Declining sales drag Deacons loss down to Sh278 million

A customer shops at a Deacons outlet. PHOTO | FILE

What you need to know:

  • Deacons saw its bottom-line further affected by expenses which increased 24.7 per cent to Sh1.41 billion.
  • The retailer’s revenues dropped 7.4 per cent to close the year at Sh2.3 billion due to supply challenges from South Africa

Deacons #ticker:DCON has reported a net loss of Sh278 million for the year to December, compared to the previous year’s Sh100.6 million, as lower sales saw the NSE-listed fashion retailer slip into the red.

The retailer’s revenues dropped 7.4 per cent to close the year at Sh2.3 billion due to supply challenges from South Africa in the second half of the year under review and lower customer numbers in existing malls.

Deacons, which in February opened four shops at Two Rivers shopping mall, saw its bottom-line further affected by expenses which increased 24.7 per cent to Sh1.41 billion.

“The delay in mall openings for 8 stores contributed to the increase in the operating costs due to an earlier deployment of shop fittings, staff and stock,” the retailer said in a statement.

“The delay in the launch of all green field malls led to a slow start for the new stores. While not fully let, these malls have shown progressive growth and are expected to mature in the medium-term.”

The retailer also said that interest rate capping on bank lending effective last September led to a reduction in liquidity in the market, decreasing customer spend and store productivity.

Going forward, Deacons’ management expect that stores opened late last year and early 2017 – such as F& F at the Hub and Sarit Centre, will bear fruit as “sales to date have been encouraging.”

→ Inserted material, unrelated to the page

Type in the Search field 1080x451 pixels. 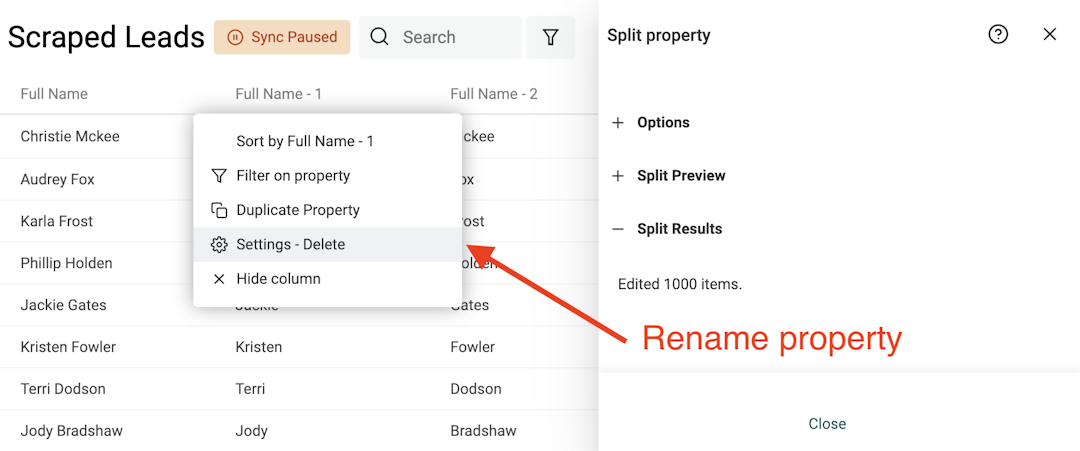[x=455, y=37]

“The sales from these new outlets and the full year impact of the stores opened in 2016 are expected to contribute to overall sales growth in 2017,” the retailer noted.

“The directors do not recommend the payment of a dividend in respect of the financial year ended December 2016.”

Deacons, which operates 46 outlets across Kenya, Rwanda, Mauritius and Uganda, in January said it has hit the brakes on expansion plans and consolidate its business and reel in costs.